Bug #57309
openUnhandled exception in monitor when muting health alert
0%
Description
We've discovered that when doing a ceph health mute, a malformed ttl can be passed in which will cause unhandled exceptions on the monitor. Easy way to test is:
ceph osd set norecover
ceph health mute OSDMAP_FLAGS --ttl=':'
My coworker did a quick test to see what he could come up with as a patch and this the untested solution.

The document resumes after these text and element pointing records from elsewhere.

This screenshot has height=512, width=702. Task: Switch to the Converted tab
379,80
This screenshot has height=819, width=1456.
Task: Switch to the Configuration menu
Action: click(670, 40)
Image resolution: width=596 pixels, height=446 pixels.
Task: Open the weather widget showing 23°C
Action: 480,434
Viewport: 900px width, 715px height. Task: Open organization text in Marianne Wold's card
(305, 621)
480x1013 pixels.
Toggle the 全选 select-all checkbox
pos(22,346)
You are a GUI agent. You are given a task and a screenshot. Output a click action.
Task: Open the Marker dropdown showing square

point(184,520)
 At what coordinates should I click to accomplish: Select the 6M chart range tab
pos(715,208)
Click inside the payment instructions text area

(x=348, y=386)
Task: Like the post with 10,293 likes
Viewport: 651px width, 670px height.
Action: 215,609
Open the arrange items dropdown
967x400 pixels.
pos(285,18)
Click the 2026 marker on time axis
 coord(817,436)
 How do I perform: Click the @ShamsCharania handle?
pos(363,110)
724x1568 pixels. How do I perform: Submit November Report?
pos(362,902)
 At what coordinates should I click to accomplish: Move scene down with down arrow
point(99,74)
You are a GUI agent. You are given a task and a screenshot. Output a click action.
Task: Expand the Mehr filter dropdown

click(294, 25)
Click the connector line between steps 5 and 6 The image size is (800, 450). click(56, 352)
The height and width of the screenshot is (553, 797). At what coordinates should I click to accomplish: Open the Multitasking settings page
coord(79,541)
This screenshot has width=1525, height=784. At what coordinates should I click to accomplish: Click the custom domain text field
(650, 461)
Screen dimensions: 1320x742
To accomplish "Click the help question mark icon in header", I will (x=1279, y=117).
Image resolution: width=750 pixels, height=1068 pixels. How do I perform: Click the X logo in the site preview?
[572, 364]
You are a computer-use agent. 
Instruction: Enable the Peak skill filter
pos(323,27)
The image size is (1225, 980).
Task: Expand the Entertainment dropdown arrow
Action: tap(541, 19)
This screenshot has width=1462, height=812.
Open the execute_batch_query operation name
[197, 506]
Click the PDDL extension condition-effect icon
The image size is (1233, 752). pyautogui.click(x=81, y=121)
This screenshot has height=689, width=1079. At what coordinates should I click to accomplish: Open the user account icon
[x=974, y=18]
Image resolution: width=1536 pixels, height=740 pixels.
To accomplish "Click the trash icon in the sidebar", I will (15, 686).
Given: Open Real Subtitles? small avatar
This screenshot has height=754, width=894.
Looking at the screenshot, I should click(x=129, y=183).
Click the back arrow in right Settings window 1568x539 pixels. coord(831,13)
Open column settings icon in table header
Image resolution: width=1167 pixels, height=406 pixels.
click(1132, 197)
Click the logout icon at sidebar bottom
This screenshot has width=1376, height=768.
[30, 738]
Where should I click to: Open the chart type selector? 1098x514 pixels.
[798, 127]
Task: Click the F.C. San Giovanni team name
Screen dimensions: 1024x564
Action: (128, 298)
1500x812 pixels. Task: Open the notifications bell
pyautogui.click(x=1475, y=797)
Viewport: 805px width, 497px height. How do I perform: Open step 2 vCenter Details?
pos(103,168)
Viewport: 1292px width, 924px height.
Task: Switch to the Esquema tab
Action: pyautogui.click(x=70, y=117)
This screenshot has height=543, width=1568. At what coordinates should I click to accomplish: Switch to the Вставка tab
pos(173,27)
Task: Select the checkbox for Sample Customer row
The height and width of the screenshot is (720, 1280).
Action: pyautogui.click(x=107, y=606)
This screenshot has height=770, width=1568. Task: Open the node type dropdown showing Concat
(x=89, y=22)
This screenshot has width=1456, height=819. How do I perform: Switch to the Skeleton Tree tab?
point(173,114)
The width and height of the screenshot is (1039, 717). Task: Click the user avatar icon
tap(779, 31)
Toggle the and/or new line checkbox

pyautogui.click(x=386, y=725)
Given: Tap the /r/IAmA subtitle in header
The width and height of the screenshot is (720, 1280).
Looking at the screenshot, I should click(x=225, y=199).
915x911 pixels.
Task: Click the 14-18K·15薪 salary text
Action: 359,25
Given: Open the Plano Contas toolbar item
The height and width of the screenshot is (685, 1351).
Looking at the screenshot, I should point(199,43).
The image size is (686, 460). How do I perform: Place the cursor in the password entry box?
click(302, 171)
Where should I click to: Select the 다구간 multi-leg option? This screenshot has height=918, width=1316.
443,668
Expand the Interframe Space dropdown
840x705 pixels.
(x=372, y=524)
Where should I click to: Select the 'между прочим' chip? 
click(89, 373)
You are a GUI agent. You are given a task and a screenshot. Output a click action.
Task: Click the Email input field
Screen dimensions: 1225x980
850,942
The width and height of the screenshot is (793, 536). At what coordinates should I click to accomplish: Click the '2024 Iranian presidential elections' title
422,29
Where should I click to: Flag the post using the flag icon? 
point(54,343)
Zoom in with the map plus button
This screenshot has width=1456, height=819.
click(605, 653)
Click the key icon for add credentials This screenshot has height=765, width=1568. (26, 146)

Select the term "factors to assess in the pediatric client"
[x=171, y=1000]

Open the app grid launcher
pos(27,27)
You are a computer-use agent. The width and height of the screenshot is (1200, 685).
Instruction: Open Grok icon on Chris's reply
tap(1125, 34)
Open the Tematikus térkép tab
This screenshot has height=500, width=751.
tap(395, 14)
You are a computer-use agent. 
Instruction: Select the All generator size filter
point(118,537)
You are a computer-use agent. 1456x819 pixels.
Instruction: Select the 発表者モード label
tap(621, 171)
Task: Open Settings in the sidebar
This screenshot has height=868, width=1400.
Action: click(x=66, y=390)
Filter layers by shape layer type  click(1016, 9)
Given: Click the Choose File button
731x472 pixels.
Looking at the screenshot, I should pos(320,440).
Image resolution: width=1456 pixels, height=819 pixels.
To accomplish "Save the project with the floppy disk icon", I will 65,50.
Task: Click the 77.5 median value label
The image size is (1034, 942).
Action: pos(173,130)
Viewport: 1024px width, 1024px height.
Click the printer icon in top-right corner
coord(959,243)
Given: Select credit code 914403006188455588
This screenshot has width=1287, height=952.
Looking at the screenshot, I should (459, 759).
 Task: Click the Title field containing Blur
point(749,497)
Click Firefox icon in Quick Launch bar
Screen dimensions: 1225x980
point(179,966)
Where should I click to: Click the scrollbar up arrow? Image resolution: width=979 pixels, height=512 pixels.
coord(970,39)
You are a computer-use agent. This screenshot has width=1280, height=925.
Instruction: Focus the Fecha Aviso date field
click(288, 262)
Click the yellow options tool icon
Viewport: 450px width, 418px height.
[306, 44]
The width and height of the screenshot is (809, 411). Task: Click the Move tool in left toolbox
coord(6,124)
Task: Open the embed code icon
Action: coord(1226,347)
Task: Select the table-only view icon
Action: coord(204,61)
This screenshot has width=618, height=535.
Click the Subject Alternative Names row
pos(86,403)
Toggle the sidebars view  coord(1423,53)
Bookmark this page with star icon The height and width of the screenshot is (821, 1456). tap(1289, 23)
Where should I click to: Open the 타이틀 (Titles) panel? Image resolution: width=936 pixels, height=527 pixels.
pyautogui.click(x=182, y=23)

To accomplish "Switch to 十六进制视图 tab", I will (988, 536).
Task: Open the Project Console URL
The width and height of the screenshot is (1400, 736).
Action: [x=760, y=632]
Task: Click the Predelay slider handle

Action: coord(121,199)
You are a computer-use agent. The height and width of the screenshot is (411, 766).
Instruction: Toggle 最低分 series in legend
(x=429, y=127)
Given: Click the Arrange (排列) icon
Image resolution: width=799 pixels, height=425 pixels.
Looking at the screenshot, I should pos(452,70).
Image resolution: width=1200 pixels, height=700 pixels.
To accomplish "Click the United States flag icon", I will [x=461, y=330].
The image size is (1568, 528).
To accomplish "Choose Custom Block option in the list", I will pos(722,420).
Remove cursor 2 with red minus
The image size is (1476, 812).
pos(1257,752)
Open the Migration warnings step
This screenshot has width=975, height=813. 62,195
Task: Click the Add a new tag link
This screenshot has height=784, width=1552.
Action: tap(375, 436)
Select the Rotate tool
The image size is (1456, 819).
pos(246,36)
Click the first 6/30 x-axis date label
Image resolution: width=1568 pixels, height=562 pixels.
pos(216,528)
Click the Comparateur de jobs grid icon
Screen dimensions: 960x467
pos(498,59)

diff --git a/src/mon/HealthMonitor.cc b/src/mon/HealthMonitor.cc
index 3adbdc3de59f..1f6345e3ab61 100644
--- a/src/mon/HealthMonitor.cc
++ b/src/mon/HealthMonitor.cc@ -301,8 +301,10
@ bool HealthMonitor::prepare_command(MonOpRequestRef op)
string ttl_str;
utime_t ttl;
if (cmd_getval(cmdmap, "ttl", ttl_str)) {
- auto secs = parse_timespan(ttl_str);
- if (secs == 0s) {
auto secs = 0s;
+ try {
+ secs = parse_timespan(ttl_str);
+ } catch (const std::invalid_argument& e) {
r = -EINVAL;
ss << "not a valid duration: " << ttl_str;
goto out;
I lost my dev cluster so I can't test it without impact.
Updated by Paul Mezzanini 12 months ago
This is still an issue that will crash a monitor.
I just tried to mute a scrub warning for one month and caused a monitor to bounce.
I ran:
ceph health mute PG_NOT_SCRUBBED 1M --sticky
hoping M was month since m is minute. It isn't.